> [Raw data]:
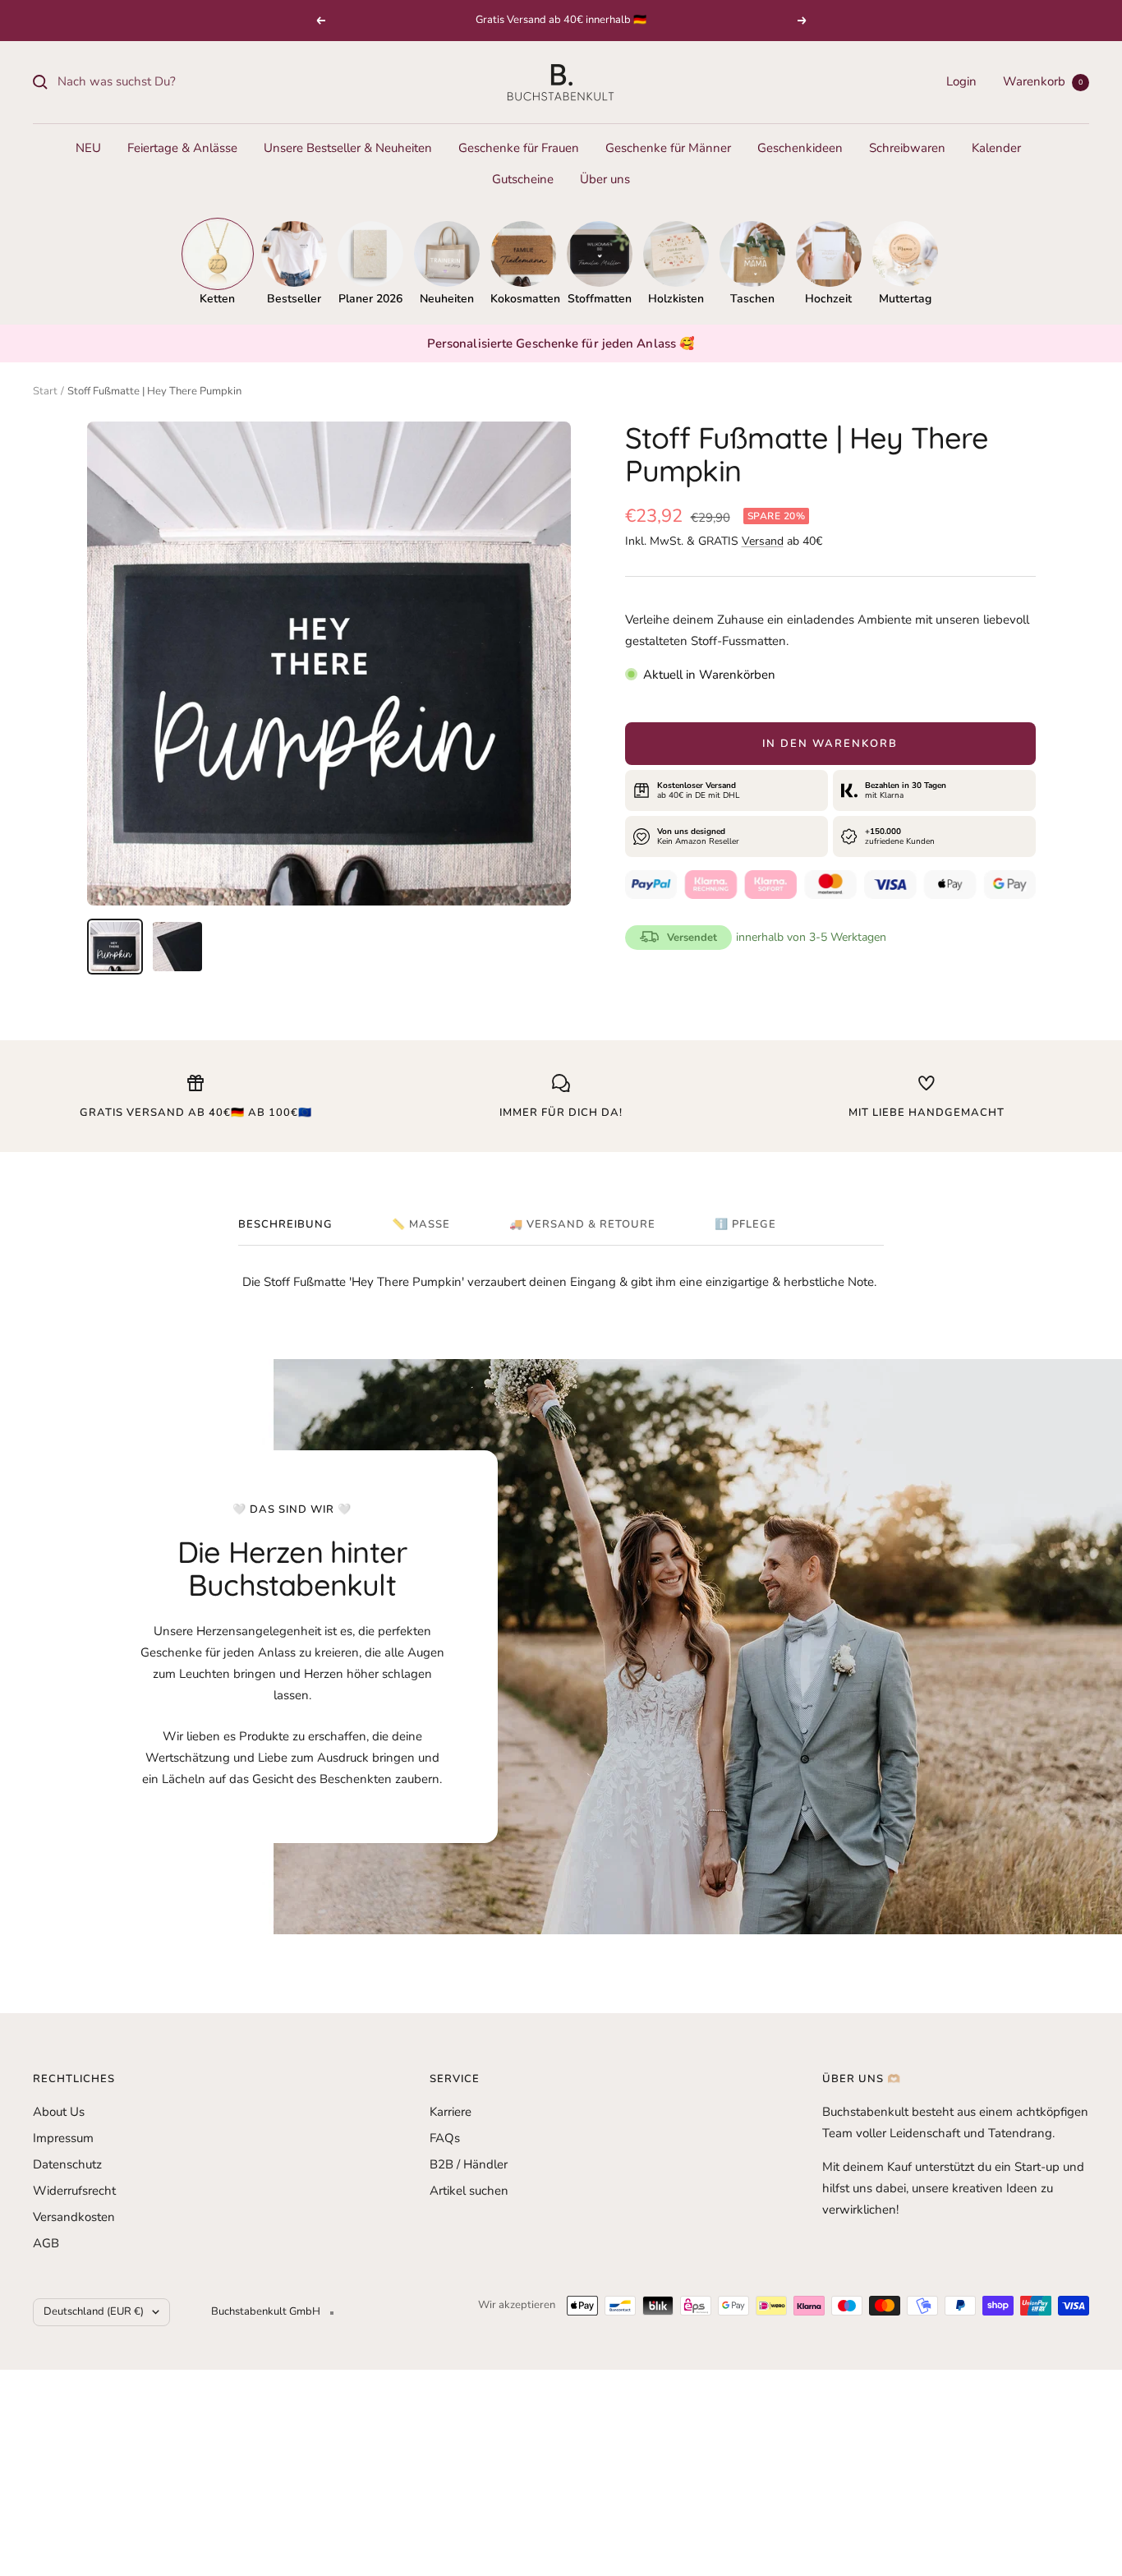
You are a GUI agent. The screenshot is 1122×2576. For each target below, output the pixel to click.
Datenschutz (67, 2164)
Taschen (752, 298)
...
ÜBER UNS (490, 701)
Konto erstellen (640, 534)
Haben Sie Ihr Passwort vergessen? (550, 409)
---
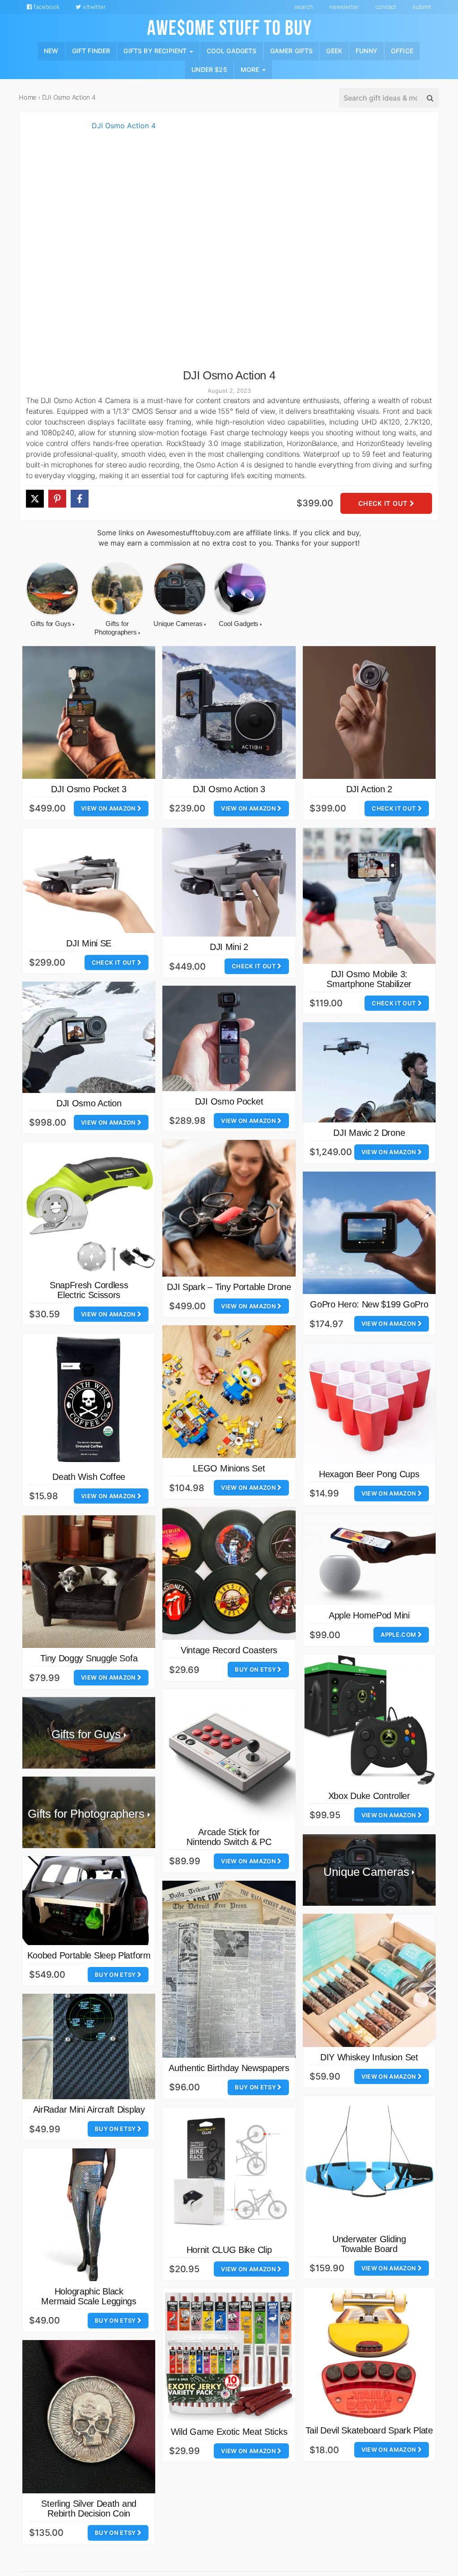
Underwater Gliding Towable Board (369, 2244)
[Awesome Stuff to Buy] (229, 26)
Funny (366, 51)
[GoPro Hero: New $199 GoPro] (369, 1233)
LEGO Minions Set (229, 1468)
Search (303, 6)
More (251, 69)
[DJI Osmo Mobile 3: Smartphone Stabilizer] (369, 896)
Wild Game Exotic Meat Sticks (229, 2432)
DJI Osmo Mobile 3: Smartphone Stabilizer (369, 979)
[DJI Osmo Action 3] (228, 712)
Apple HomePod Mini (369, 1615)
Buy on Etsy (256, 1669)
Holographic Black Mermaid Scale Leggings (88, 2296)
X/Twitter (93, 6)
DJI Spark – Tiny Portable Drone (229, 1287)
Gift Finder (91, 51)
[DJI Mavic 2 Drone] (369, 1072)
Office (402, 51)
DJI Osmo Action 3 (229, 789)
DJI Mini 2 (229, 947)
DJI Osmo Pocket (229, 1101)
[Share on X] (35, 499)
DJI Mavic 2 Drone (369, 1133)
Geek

> [Try it]: Above are the records. Copy the lines beginning at the one that has "Konto erstellen (640, 534)" and ending with the one that has "Haben Sie Ihr Passwort vergessen? (550, 409)", unchanged.

> [Result of the exercise]:
Konto erstellen (640, 534)
Haben Sie Ihr Passwort vergessen? (550, 409)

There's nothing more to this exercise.